Le Conseil constitutionnel, par une décision n° 2022-1013 QPC du 14 octobre 2022, s’est prononcé sur les modalités de compensation de la suppression de la taxe d’habitation. Un établissement public de coopération intercommunale contestait le recours à un taux de référence datant de l’année 2017 pour le calcul de cette compensation nationale. La requérante estimait que ce mécanisme ignorait les conséquences financières des fusions intercommunales intervenues après cette date, créant ainsi une rupture d’égalité de traitement. Saisie d’une question prioritaire de constitutionnalité par le Conseil d’État le 22 juillet 2022, la haute juridiction devait déterminer si ce gel temporel respectait les principes constitutionnels. Les sages ont conclu à la conformité totale des dispositions contestées, rejetant l’ensemble des griefs soulevés par l’organisme public à l’origine de la saisine.

I. La consécration d’un critère de calcul objectif et rationnel

A. La prévention des hausses de taux opportunistes

Le Conseil constitutionnel valide le choix de l’année 2017 comme référence temporelle pour le calcul de la fraction de taxe sur la valeur ajoutée affectée.

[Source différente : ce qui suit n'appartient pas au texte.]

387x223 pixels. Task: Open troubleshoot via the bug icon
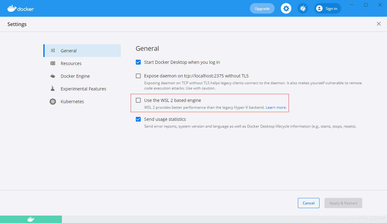tap(303, 8)
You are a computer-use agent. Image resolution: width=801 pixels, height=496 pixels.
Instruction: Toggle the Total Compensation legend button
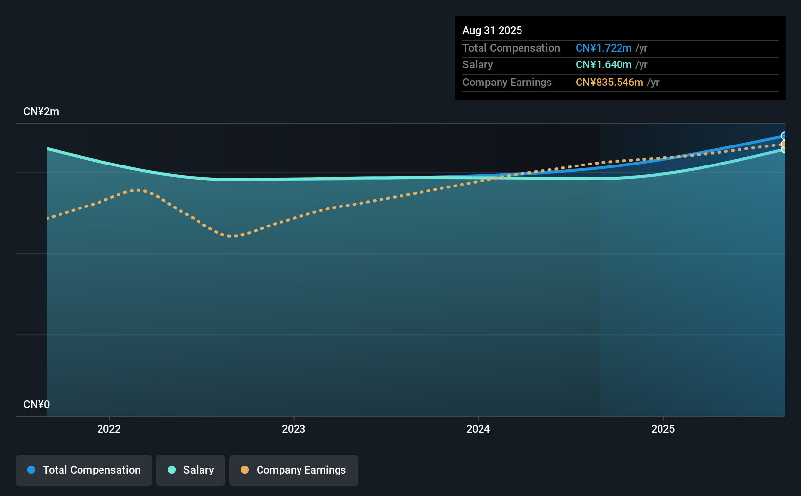(x=84, y=470)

Le législateur a souhaité « faire obstacle à des augmentations du taux de cette taxe qui n’auraient été motivées que par l’annonce de sa suppression ». Cette mesure préventive évite que les groupements n’augmentent artificiellement leur pression fiscale avant la compensation par l’État du produit de l’impôt effectivement perdu. Le juge constitutionnel considère que ce choix repose sur un critère « objectif et rationnel en lien avec l’objectif poursuivi » par la réforme de 2019. Cette solution garantit la protection du pouvoir d’achat des contribuables sans pour autant léser les capacités financières réelles des établissements publics de coopération intercommunale.

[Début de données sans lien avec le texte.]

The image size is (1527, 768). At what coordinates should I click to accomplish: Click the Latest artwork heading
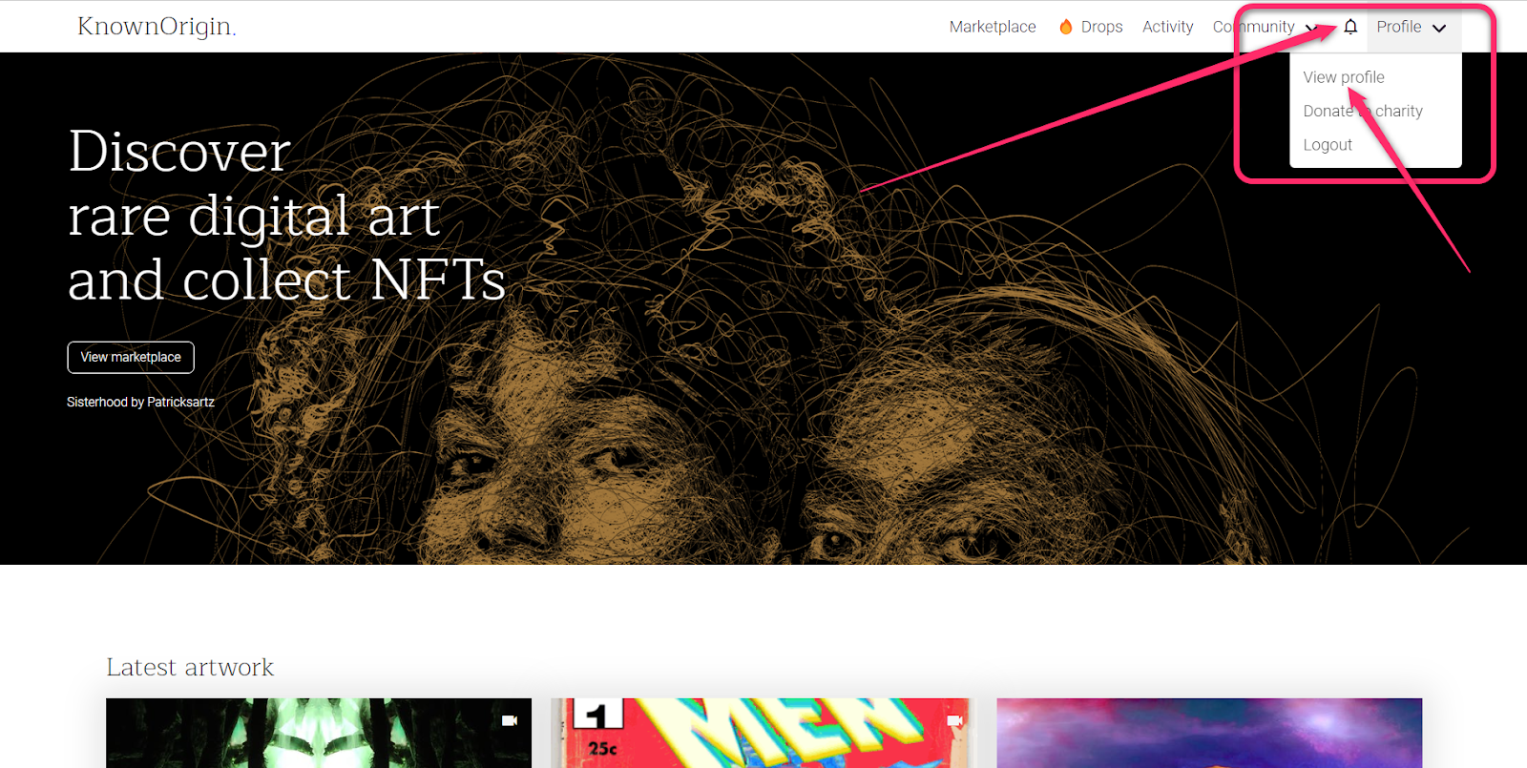pos(190,667)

B. L’absence de rupture caractérisée de l’égalité devant les charges

L’application d’un taux fixe peut entraîner des disparités pour les groupements ayant fusionné après la date de référence, mais ces effets restent strictement constitutionnels. Le Conseil constitutionnel souligne que les dispositions assurent une compensation intégrale au regard des taux intercommunaux pratiqués durant l’année de référence choisie par le Parlement. Bien que certains établissements subissent une perte de ressources lors d’une fusion, cette situation ne constitue pas une « rupture caractérisée de l’égalité devant les charges publiques ». Le principe d’égalité n’oblige pas le législateur à traiter différemment des personnes se trouvant dans des situations financières ou juridiques potentiellement distinctes. La stabilité du mécanisme de compensation prime ici sur la prise en compte exhaustive de chaque évolution structurelle postérieure à la réforme fiscale.

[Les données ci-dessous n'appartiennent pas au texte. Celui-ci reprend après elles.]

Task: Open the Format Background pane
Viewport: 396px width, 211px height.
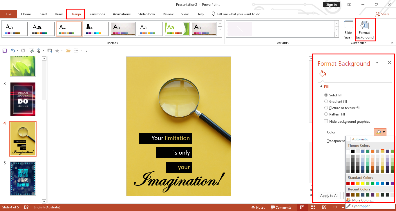Action: click(x=364, y=30)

II. L’écartement des griefs relatifs à l’autonomie financière

A. Le statut constitutionnel restreint des établissements intercommunaux

La décision rappelle fermement que les établissements publics de coopération intercommunale ne jouissent pas des mêmes garanties que les collectivités territoriales de plein exercice. Selon le juge, ces organismes « ne constituent pas des collectivités territoriales au sens de l’article 72 de la Constitution » malgré leur rôle administratif majeur. Par conséquent, les principes de libre administration et d’autonomie financière ne peuvent être utilement invoqués pour contester les modalités de financement de ces structures publiques. Cette distinction organique limite considérablement la portée des recours intentés par les groupements intercommunaux contre les évolutions de la fiscalité locale en France. Le Conseil constitutionnel confirme ainsi sa jurisprudence traditionnelle restreignant le champ des protections constitutionnelles aux seules collectivités énumérées par le texte fondamental.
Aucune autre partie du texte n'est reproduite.